Thanks. I'm happy with him, just really wondering what it is. He's about 5" in size right now. Very shy but I guess that's to be expected after only having him two weeks.


----------



## sharpteeth (Feb 14, 2004)

def not sanchezi! nice fish!


----------



## necroxeon (Jan 21, 2005)

ok he has scutes on the belly ( i think thats what i see) ...My fish is identical to this fish and I bought it as Rhom...its really confusing I guess we have to wait until they get to 6-7 inches...and if they dont then we are RIPPED OFF MAN !!!lol


----------



## fishofury (May 10, 2003)

Guys, look at the "bars" 
Something I picked up from Frank


----------



## bkelley02 (Dec 11, 2004)

I'm not familiar with what you're describing? Bars? Can you help?


----------



## b_ack51 (Feb 11, 2003)

bkelley02 said:


> I'm not familiar with what you're describing? Bars? Can you help?
> 
> 
> 
> ...


Bars he means by spots. Most juvi piranhas have spots (Frank please correct me if I'm wrong), but some of the spots you'll notice aren't circular, more like an oval or a bar. Hence the spots look like bars can help in the identification process of some piranhas. Get a full shot to include the tail fin. Irritans have a V shape to their tail fin. One good idea is to look at OPEFE and read and look at the piranha types to try to guess what type of p you have before Frank does.


----------



## hastatus (Jan 16, 2003)

S. irritans have yellow eyes. I need to see a full flank and tail photo. Chop off the tail via photo and the ID will suffer conclusions.


----------



## Death in #'s (Apr 29, 2003)

get a pic of the tail


----------



## bkelley02 (Dec 11, 2004)

Are these better? He's still really shy and not very cooperative with posing for pictures.

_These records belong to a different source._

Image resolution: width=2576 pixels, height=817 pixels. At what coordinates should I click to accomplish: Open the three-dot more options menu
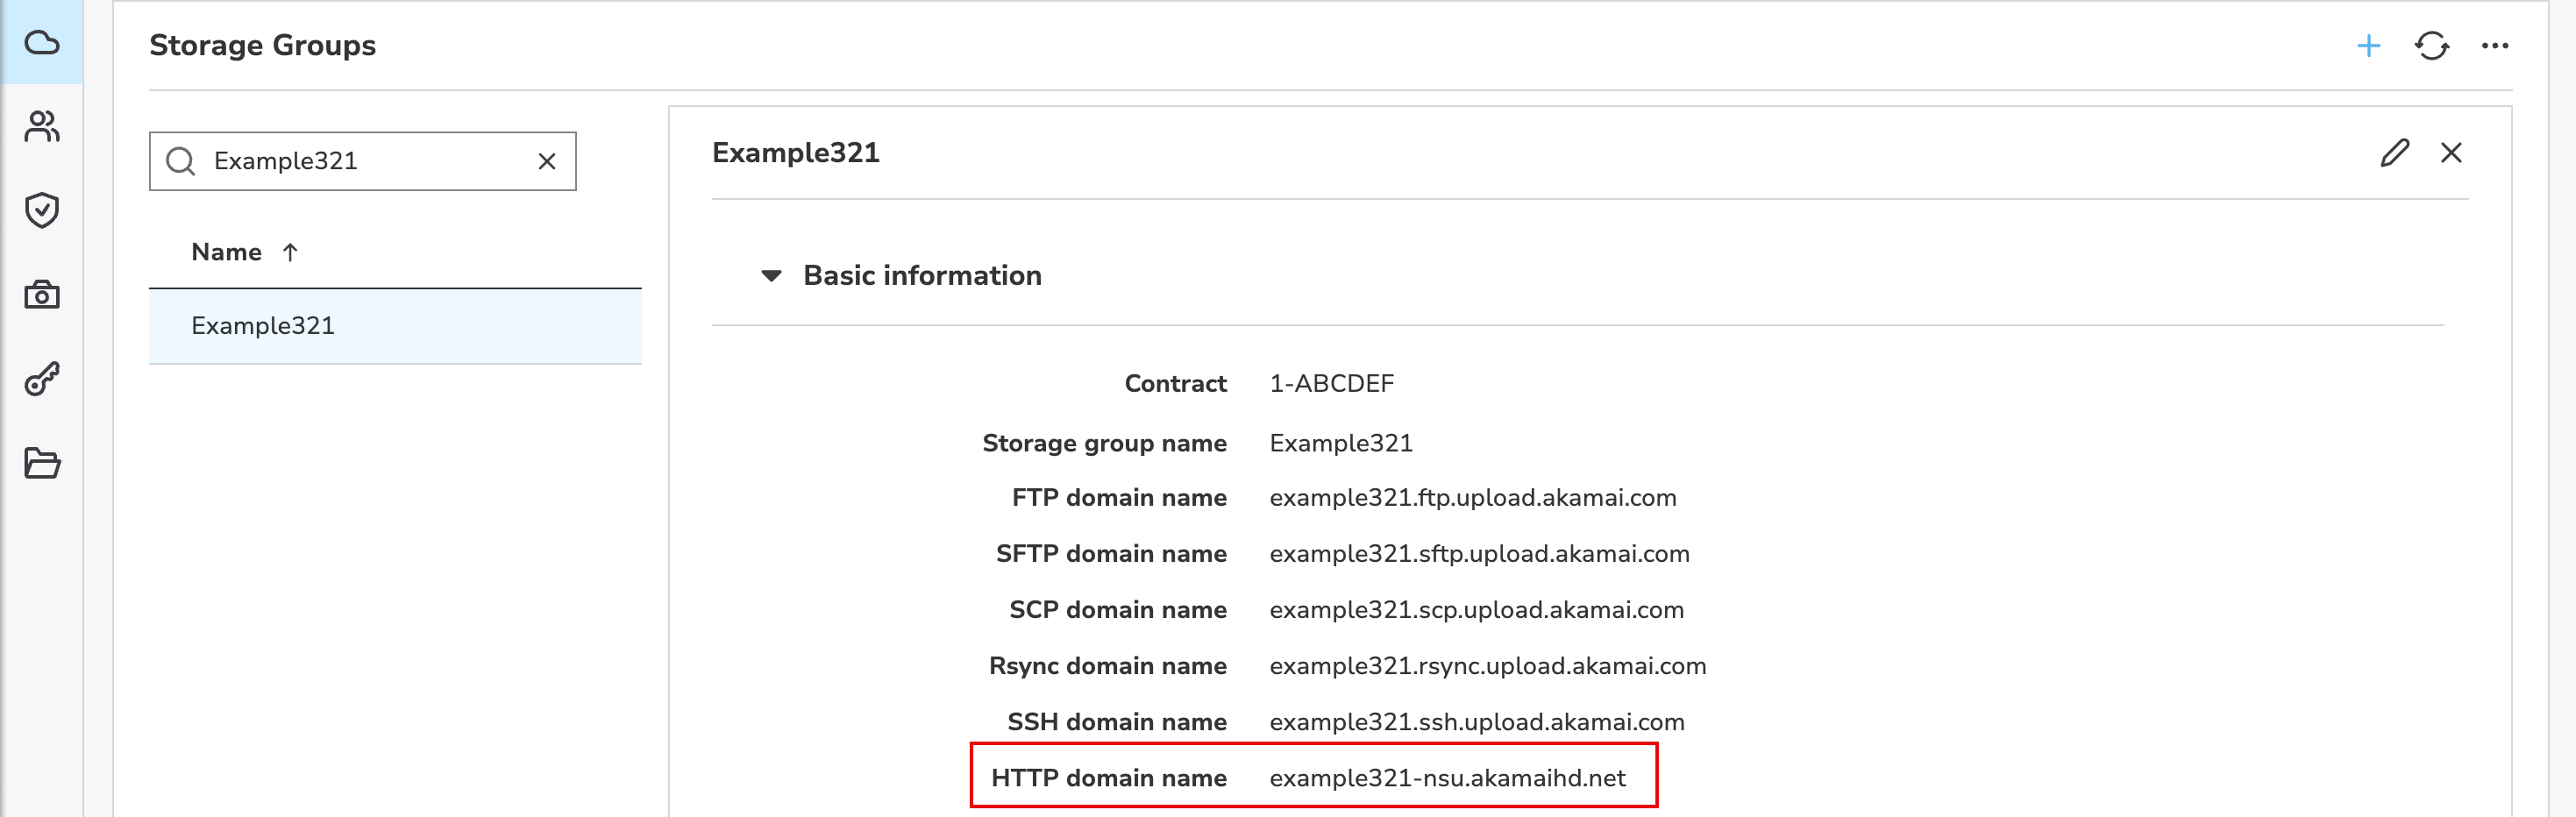[x=2494, y=46]
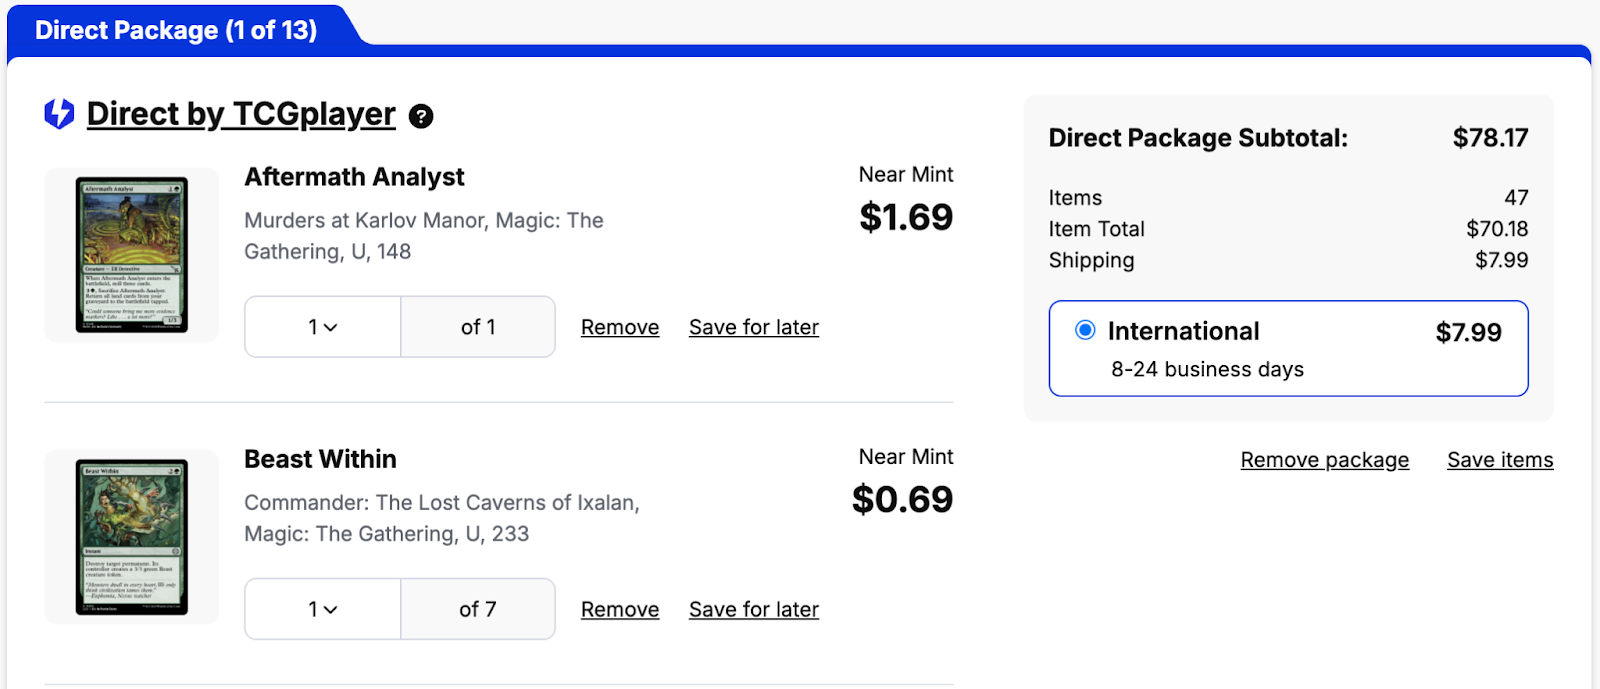Screen dimensions: 1600x689
Task: Click the Beast Within card thumbnail
Action: coord(132,537)
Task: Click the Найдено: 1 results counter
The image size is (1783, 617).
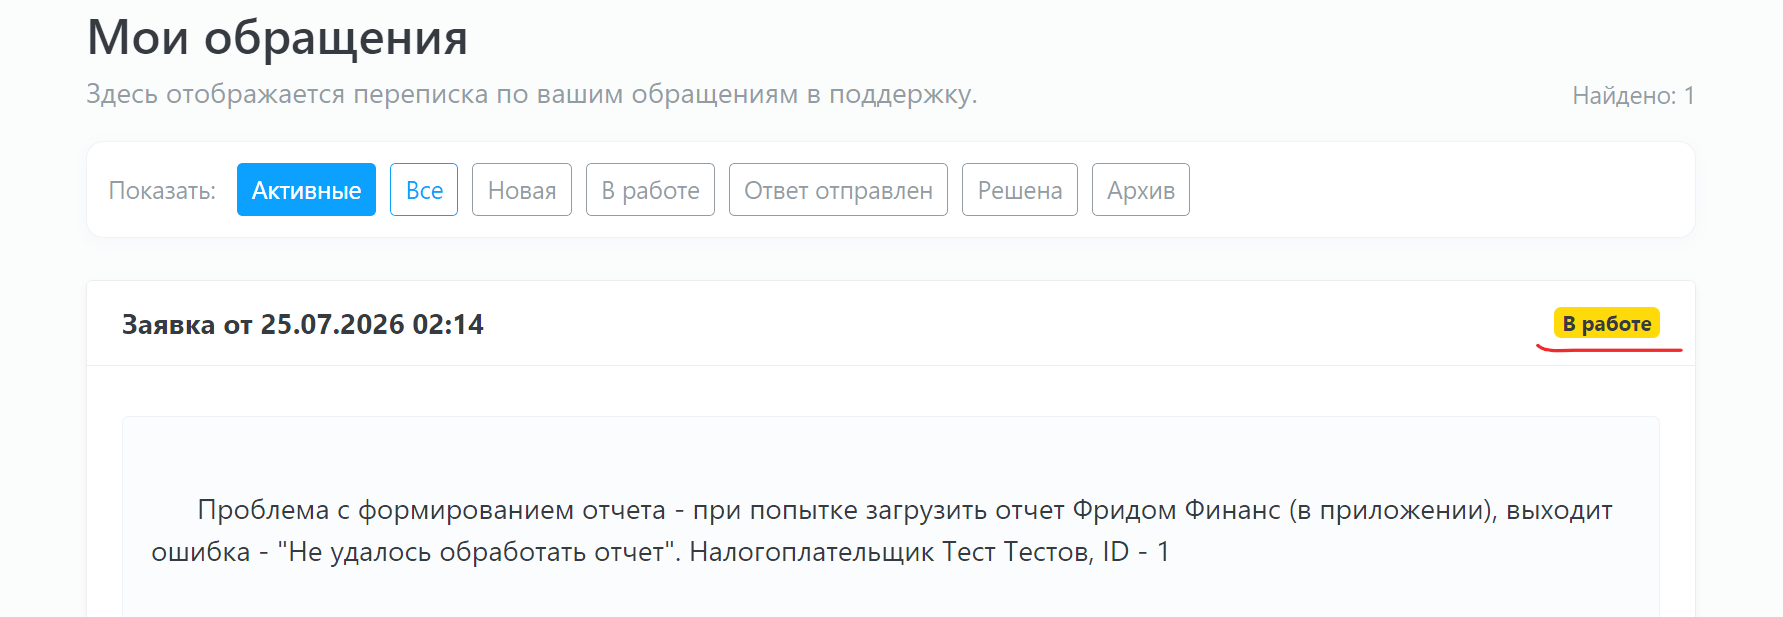Action: point(1633,96)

Thanks again for all the help!

View attachment 55494


View attachment 55495


----------



## elTwitcho (Jun 22, 2004)

I'd say that's almost definately compressus. It has the scutes, the bars and the tail, and the shape looks about right as well.

I'd say compressus and definately not altuvie because the bars extend below the lateral line while on altuvie they generally don't (at least not anywhere near this extent).

Now cue Frank to come and correct me for being way out in left field


----------



## hastatus (Jan 16, 2003)

> elTwitcho Posted Yesterday, 11:21 PM
> *I'd say that's almost definately compressus.* It has the scutes, the bars and the tail, and the shape looks about right as well.
> 
> I'd say compressus and definately not altuvie because the bars extend below the lateral line while on altuvie they generally don't (at least not anywhere near this extent).
> ...


ID complete.


----------